- [RECORDS SHOWN]:

──────

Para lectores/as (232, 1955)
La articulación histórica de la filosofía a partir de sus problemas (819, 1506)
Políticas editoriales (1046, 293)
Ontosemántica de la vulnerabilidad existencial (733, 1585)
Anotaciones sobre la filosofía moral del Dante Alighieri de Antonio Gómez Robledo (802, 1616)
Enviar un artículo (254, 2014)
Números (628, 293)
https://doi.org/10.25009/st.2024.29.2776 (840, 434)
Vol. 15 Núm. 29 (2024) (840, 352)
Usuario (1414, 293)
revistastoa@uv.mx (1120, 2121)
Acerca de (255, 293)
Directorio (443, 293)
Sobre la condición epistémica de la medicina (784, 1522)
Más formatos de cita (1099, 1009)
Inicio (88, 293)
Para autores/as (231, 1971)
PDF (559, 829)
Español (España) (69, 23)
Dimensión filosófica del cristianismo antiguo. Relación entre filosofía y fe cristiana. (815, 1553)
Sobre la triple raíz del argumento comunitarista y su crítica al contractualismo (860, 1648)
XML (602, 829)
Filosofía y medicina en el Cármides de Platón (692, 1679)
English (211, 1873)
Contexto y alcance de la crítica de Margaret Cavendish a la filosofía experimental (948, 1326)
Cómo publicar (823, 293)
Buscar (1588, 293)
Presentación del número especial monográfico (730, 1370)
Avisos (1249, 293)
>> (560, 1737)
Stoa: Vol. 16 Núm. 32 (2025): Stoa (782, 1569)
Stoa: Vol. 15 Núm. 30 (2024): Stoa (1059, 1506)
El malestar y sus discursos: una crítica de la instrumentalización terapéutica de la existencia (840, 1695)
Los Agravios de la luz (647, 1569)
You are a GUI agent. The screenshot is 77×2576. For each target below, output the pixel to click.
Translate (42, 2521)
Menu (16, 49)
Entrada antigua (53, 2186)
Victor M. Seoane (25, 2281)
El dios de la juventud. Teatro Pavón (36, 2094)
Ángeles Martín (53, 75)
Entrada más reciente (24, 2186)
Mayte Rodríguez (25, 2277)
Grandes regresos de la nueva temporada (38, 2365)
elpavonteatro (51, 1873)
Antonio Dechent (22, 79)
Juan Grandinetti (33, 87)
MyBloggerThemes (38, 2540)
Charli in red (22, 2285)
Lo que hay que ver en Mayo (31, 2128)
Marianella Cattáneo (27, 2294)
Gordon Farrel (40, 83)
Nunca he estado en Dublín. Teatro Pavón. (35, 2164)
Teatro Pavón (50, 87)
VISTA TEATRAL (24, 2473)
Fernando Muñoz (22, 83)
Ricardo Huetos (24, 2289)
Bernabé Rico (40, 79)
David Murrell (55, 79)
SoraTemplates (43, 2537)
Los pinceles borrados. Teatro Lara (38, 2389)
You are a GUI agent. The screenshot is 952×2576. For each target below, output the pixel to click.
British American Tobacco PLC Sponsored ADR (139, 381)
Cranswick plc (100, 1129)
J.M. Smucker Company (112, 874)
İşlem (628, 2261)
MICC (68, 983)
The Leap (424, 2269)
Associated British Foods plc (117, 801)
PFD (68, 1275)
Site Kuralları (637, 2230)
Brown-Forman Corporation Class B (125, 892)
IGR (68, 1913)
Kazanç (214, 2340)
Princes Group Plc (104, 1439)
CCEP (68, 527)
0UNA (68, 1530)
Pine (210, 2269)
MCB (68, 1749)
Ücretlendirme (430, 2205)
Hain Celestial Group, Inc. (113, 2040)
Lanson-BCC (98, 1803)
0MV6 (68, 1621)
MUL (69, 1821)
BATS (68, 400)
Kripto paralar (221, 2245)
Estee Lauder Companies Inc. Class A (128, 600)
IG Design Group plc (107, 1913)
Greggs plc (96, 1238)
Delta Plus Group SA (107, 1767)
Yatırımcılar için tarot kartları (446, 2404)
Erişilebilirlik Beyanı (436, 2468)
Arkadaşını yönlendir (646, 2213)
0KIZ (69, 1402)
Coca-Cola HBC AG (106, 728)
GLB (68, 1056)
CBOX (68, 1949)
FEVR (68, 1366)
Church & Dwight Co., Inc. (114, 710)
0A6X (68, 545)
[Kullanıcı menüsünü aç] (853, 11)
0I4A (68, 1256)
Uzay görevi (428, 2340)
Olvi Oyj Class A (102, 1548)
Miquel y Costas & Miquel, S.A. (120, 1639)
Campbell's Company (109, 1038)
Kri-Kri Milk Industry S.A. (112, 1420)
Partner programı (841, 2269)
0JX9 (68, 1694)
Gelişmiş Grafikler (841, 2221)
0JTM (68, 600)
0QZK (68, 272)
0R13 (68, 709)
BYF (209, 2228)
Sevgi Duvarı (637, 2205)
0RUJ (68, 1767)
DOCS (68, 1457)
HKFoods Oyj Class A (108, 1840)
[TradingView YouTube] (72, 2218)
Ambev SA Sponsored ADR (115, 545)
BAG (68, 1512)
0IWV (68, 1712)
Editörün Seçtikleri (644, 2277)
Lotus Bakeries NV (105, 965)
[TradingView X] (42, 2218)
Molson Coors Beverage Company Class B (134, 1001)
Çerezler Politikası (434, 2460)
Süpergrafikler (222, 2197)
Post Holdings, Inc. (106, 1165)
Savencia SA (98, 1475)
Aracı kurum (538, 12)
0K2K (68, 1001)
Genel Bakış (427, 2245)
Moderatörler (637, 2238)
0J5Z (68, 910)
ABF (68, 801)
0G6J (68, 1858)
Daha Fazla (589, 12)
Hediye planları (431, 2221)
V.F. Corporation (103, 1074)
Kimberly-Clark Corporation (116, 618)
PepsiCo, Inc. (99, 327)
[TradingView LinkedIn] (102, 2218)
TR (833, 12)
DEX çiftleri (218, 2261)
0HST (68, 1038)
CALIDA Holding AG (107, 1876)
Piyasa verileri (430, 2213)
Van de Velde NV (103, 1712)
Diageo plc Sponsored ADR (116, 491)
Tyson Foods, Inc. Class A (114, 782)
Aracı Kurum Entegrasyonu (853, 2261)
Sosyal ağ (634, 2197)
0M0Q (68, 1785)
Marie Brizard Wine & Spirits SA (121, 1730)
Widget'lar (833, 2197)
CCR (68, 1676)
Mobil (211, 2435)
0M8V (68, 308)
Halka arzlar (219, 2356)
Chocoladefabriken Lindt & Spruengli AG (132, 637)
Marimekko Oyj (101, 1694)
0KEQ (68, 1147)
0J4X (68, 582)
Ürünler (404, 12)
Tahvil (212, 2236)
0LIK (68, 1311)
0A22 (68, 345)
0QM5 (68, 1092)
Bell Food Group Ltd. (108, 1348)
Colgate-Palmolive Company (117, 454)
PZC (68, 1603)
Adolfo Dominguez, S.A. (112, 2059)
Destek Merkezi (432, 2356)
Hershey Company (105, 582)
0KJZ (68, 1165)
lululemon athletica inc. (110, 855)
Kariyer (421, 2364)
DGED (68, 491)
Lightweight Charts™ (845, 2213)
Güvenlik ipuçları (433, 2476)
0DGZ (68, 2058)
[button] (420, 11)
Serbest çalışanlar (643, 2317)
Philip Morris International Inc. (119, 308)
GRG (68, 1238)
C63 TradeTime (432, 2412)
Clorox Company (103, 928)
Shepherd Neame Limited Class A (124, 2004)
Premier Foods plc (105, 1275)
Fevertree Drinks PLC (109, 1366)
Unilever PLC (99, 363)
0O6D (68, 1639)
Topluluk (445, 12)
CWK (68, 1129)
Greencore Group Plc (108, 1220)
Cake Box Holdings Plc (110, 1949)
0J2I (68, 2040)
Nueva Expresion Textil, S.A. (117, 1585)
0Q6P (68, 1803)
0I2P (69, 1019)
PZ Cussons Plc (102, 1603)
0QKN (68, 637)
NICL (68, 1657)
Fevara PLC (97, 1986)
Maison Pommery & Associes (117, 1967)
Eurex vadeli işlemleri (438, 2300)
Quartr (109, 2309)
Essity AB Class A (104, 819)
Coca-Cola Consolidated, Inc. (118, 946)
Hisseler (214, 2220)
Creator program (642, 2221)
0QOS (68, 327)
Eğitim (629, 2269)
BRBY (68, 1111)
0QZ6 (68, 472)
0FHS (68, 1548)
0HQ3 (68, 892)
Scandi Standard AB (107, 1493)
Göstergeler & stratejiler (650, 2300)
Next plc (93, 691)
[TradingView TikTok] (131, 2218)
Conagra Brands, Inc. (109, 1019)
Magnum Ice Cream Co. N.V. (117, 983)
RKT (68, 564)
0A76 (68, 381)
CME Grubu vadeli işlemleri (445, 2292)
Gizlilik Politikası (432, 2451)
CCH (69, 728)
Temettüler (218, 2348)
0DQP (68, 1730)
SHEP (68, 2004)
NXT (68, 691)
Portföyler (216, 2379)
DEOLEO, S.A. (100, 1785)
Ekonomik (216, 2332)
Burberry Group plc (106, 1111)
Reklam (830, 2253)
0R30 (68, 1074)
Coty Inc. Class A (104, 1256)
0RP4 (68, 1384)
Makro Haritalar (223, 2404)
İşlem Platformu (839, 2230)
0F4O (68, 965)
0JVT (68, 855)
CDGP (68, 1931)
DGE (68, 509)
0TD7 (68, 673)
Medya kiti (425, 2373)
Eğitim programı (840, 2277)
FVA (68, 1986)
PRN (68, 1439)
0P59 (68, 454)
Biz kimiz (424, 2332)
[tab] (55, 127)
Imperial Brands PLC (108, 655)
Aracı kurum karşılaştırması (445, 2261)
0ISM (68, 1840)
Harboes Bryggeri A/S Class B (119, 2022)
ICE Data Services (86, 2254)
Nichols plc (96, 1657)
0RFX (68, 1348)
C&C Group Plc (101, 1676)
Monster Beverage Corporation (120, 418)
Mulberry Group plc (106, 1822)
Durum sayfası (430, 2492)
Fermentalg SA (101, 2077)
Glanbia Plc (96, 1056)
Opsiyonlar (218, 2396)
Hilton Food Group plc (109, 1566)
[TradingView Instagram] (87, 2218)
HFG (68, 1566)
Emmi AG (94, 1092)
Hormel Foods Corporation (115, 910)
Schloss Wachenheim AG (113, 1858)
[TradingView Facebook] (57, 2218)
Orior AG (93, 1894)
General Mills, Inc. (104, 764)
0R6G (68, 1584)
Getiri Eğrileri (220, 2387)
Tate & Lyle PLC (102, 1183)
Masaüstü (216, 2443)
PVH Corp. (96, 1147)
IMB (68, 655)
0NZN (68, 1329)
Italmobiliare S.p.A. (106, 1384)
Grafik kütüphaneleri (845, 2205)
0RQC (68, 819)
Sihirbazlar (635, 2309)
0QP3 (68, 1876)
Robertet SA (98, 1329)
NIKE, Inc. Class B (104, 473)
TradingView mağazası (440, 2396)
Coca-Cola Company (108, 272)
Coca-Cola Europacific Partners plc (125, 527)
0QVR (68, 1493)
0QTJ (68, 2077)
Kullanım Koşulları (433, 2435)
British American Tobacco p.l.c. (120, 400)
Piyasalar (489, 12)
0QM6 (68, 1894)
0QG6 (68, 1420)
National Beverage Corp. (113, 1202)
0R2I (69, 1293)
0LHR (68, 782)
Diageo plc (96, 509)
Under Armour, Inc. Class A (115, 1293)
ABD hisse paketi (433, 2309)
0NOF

──────

- [YOUR GOAL]:
From the records above, repeat exactly the lines from the one with "Victor M. Seoane (25, 2281)" through the one with "Ricardo Huetos (24, 2289)", both included.

- [OUTPUT]:
Victor M. Seoane (25, 2281)
El dios de la juventud. Teatro Pavón (36, 2094)
Ángeles Martín (53, 75)
Entrada más reciente (24, 2186)
Mayte Rodríguez (25, 2277)
Grandes regresos de la nueva temporada (38, 2365)
elpavonteatro (51, 1873)
Antonio Dechent (22, 79)
Juan Grandinetti (33, 87)
MyBloggerThemes (38, 2540)
Charli in red (22, 2285)
Lo que hay que ver en Mayo (31, 2128)
Marianella Cattáneo (27, 2294)
Gordon Farrel (40, 83)
Nunca he estado en Dublín. Teatro Pavón. (35, 2164)
Teatro Pavón (50, 87)
VISTA TEATRAL (24, 2473)
Fernando Muñoz (22, 83)
Ricardo Huetos (24, 2289)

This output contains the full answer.